▸ RECORDS PROVIDED
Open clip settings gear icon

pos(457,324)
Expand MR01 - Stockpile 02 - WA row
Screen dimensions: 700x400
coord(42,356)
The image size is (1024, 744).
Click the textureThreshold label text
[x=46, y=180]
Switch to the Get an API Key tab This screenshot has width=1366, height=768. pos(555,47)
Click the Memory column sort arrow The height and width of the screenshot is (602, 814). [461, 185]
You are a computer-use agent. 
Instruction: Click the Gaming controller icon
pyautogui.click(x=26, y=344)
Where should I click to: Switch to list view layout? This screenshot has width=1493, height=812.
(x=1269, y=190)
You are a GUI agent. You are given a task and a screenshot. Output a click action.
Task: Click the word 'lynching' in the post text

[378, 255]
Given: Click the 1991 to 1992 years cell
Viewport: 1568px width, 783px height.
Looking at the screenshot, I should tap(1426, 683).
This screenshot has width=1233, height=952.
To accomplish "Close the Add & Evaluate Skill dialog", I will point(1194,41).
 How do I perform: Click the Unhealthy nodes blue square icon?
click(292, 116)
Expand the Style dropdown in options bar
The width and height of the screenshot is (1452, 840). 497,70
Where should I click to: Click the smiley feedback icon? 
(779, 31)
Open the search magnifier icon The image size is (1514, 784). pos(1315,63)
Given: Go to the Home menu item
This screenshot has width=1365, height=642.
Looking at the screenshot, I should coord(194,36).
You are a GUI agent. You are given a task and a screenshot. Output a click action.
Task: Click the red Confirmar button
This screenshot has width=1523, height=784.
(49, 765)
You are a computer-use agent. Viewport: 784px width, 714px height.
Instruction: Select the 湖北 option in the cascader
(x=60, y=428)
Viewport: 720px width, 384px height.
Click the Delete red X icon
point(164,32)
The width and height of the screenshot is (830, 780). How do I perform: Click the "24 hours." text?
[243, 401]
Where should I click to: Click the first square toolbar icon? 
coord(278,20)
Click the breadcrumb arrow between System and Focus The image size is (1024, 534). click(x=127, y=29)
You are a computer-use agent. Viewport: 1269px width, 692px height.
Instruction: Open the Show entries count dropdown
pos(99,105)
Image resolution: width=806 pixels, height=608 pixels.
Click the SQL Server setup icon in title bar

▸ WORK REQUIRED
Please pull out each line above that contains the word "Instruction". Case matters.

▸ THE REPLY
Instruction: Click the Gaming controller icon
Instruction: Select the 湖北 option in the cascader
Instruction: Open the Show entries count dropdown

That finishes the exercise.